> [WORK REQUIRED]:
Return every line of the records below that contains the string "plugins", treating uppercase and lowercase as distinct.

-------

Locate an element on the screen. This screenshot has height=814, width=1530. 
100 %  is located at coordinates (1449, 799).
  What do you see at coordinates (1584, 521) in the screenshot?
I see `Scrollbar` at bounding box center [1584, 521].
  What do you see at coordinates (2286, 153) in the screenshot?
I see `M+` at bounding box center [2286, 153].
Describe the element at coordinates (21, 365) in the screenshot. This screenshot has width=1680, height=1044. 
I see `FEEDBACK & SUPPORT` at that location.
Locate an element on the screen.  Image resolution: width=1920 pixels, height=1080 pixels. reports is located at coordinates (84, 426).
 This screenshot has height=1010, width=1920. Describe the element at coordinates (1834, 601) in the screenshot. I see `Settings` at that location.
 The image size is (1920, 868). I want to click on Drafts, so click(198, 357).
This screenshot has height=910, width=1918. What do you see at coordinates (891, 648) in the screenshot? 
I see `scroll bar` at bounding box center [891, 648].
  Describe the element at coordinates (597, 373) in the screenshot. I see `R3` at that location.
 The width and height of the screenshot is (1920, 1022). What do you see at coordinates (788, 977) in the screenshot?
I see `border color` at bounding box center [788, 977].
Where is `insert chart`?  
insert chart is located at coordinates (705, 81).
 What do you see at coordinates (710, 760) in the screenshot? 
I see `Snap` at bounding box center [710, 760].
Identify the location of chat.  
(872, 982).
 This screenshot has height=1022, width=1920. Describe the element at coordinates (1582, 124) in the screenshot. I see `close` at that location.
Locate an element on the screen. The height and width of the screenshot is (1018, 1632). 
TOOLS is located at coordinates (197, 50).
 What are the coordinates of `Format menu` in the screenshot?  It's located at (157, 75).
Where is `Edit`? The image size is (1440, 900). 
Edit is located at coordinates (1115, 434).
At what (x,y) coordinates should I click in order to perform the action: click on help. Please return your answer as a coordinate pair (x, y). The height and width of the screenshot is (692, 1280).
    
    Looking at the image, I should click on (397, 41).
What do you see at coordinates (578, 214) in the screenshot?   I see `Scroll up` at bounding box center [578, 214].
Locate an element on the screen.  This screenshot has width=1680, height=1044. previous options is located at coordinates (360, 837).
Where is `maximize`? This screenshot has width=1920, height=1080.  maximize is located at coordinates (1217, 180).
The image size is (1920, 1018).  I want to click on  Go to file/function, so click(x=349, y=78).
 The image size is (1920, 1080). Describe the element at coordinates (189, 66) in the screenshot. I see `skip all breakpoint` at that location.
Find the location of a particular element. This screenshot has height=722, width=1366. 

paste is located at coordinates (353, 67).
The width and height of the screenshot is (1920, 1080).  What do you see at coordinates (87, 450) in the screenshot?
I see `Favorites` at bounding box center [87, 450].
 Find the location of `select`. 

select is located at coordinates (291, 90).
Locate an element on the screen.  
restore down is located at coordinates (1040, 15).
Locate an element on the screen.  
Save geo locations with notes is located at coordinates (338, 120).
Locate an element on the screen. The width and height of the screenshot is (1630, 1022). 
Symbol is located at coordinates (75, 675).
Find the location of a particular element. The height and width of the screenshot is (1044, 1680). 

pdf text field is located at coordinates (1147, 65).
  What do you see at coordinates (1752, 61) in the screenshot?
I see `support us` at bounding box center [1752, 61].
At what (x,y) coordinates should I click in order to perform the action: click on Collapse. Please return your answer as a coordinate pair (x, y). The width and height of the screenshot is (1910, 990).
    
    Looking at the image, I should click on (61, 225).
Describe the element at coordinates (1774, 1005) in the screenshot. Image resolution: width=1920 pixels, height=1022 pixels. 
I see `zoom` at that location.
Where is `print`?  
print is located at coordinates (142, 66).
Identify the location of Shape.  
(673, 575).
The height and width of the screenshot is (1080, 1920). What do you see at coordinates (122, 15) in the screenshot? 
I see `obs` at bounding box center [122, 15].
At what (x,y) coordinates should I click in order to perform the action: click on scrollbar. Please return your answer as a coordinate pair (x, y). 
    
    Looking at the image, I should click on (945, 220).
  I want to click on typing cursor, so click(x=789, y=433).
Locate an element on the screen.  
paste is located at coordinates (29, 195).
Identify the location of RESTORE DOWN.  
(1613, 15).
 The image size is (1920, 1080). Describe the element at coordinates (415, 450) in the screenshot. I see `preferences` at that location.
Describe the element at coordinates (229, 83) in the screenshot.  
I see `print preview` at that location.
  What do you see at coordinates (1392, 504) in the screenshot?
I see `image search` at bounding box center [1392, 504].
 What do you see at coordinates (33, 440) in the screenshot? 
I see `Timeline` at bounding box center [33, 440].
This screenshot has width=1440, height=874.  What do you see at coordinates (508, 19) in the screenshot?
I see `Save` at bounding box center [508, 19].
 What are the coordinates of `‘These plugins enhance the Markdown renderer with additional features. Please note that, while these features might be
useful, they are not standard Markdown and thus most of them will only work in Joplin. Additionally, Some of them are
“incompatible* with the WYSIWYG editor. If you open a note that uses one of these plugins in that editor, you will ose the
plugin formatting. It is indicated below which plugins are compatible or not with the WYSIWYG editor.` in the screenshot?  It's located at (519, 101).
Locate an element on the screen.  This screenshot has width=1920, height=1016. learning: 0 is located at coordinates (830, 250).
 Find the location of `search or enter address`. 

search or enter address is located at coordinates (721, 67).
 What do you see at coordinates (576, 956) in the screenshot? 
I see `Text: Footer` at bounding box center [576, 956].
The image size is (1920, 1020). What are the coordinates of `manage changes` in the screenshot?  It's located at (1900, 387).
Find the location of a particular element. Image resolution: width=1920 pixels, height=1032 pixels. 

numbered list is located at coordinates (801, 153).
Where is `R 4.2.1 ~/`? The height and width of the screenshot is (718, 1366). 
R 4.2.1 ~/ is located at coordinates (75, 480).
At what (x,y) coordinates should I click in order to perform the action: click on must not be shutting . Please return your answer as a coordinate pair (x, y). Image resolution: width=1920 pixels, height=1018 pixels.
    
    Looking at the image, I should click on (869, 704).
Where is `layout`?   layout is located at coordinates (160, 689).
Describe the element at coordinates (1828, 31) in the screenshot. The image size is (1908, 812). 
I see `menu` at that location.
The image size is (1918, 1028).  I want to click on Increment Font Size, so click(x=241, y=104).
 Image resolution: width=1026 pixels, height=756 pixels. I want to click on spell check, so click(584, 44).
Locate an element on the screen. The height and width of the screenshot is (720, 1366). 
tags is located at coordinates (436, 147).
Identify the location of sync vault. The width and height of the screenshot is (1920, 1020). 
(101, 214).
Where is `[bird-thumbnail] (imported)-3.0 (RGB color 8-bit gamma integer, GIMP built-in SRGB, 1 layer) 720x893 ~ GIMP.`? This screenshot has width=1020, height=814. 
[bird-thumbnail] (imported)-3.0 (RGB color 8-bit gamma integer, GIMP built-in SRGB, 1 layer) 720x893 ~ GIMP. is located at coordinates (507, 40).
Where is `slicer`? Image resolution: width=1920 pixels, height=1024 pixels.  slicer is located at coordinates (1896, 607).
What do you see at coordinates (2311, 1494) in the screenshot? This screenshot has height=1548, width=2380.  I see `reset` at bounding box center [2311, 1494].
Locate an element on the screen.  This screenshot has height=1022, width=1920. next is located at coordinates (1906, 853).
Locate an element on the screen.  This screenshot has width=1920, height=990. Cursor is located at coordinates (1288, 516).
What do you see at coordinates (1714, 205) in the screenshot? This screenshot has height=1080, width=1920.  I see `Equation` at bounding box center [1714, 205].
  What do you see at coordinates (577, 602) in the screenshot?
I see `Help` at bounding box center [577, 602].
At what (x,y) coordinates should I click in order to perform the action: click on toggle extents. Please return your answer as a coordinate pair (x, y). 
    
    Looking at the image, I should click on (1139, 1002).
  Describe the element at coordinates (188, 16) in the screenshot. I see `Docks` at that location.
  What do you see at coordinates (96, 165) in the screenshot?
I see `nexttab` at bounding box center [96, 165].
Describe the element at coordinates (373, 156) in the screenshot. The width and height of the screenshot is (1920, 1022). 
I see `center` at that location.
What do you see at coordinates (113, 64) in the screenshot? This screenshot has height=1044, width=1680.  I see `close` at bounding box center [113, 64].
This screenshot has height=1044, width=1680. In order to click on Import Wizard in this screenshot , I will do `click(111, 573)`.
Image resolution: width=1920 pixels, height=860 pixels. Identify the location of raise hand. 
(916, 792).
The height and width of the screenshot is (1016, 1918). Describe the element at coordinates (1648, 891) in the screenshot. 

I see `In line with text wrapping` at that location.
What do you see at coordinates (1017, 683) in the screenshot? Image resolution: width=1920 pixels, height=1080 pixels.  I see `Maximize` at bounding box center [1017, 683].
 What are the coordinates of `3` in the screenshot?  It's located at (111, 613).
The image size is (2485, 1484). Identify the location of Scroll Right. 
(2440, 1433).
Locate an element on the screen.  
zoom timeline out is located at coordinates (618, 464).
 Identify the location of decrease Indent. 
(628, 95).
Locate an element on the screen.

-------

> [EXERCISE RESPONSE]:
 What are the coordinates of `‘These plugins enhance the Markdown renderer with additional features. Please note that, while these features might be
“incompatible* with the WYSIWYG editor. If you open a note that uses one of these plugins in that editor, you will ose the
plugin formatting. It is indicated below which plugins are compatible or not with the WYSIWYG editor.` in the screenshot?  It's located at (519, 101).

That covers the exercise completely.